4.3 Exclusions. The warranties given under Sections 4.1 and 4.2 will become void and of no effect in the event that Customer without the prior written consent of PMG: (i) makes any alteration to the Software, the operating system or any other software program necessary for the operation of the Software on the Technical Platform, or (ii) transfers the Software to any computer system other than a Technical Platform that PMG has certified as acceptable for the Products.

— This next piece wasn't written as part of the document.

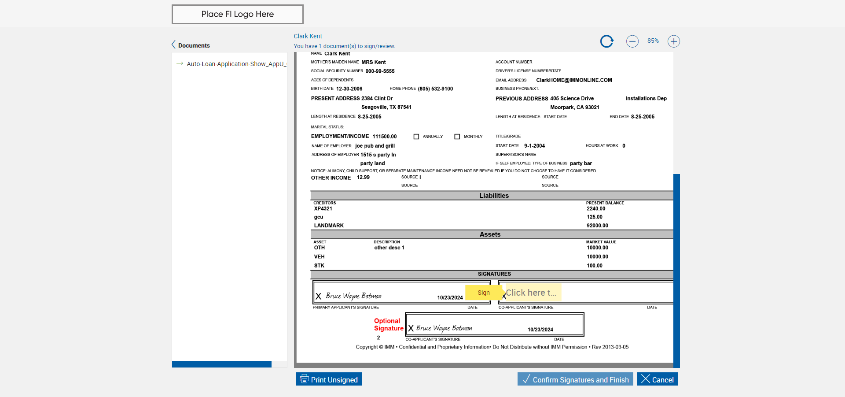Image resolution: width=845 pixels, height=397 pixels.
Task: Click the checkmark icon on Confirm Signatures
Action: tap(526, 379)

4..4 Year 2000 Operation. The Software licensed hereunder will be capable of functions in accordance with their published specifications when dealing with dates/times and date/time related data in the following manner: The value for current date will be capable of being processed without causing interruption to the operation of the Software. Date-based functionality will be capable of operating consistently for dates prior to, during and after Year 2000. In all PMG developed interfaces and data storage, the century in any date will be capable of being specified either explicitly, or by unambiguous algorithms or inferencing rules. Year 2000 will be capable of being recognized as a leap year.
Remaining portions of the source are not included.